Ciertas células madre protegen a la bacteria causante de la tuberculosis (TB) y evitan que sea destruida, lo que explica por qué la condición puede permanecer “dormida” por años o incluso décadas en el cuerpo humano, informaron el martes investigadores.
El sistema inmune humano produce células T, que pueden exterminar a la TB, pero el cuerpo también despliega células madre mesenquimales (CMM) en las zonas de infección con TB, indicaron los expertos en un artículo publicado en Proceedings of the National Academy of Sciences.
“Las CMM se reúnen en las zonas de infección.
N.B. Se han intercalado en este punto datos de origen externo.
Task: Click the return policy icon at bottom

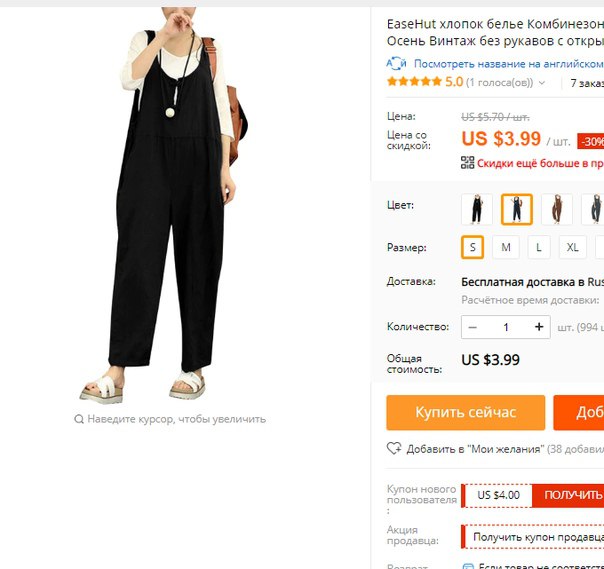Action: [x=468, y=566]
Lo que sucede es que estas células madre forman una barrera (...) entre las células T que se supone que matarán a la bacteria y la bacteria”, dijo Gobardhan Das, del Centro Internacional de Ingeniería Genética y Biología, en Nueva Delhi.
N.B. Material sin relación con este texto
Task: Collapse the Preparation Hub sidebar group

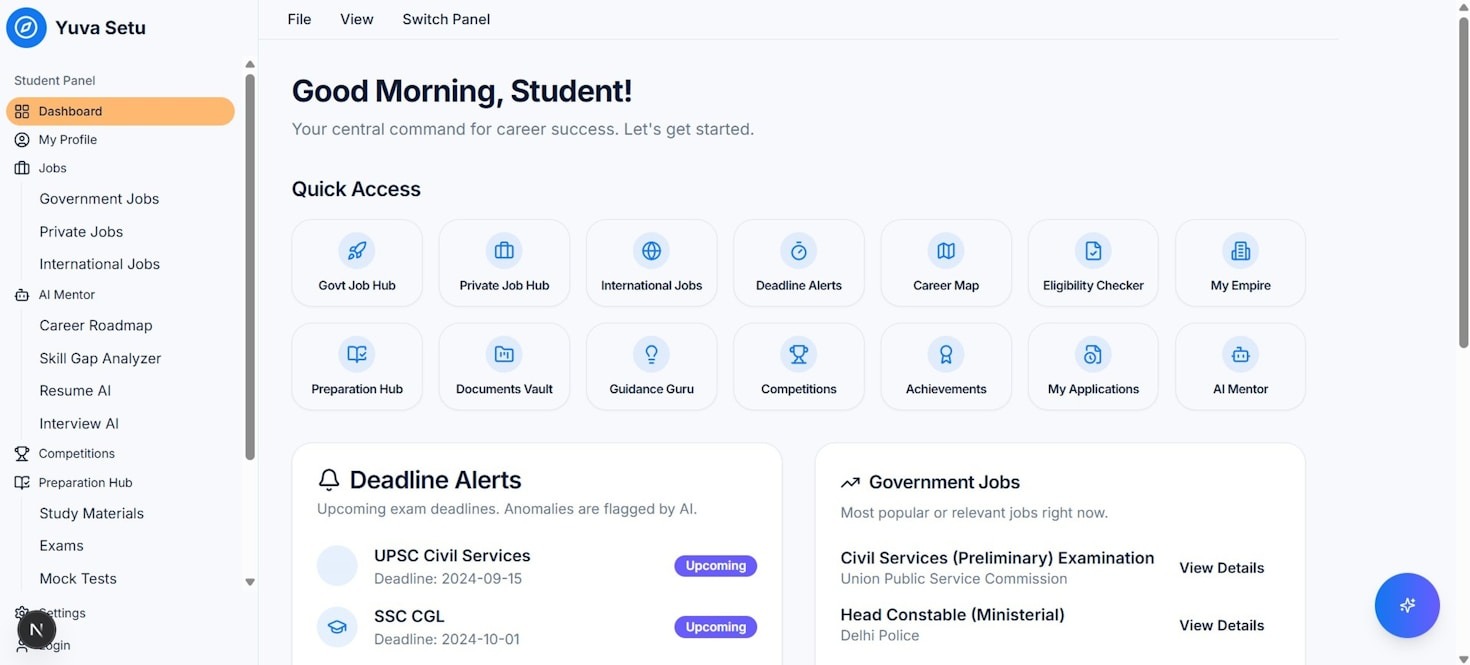Action: [x=85, y=482]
Das y sus colegas extrajeron tejido de los nódulos linfáticos de pacientes humanos con TB en los que hallaron CMM.
“Las CMM producen óxido nítrico que mata a las bacterias, pero la cantidad no es suficiente para exterminar a la bacteria de la TB, sólo la mantiene a raya”, dijo Das. “El óxido nítrico también desactiva las células T. Por lo tanto, la presencia de CMM inhibe la proliferación de las bacterias y de las células T y se establece un equilibrio. Es por eso que la incubación es tan, tan prolongada y puede mantenerse la vida entera”, añadió el científico.
Más de 2 mil millones de personas, o un tercio de la población mundial, están infectadas con la Mycobacterium tuberculosis, pero solo 1 de 10 infectados enfermará con TB activa en su vida.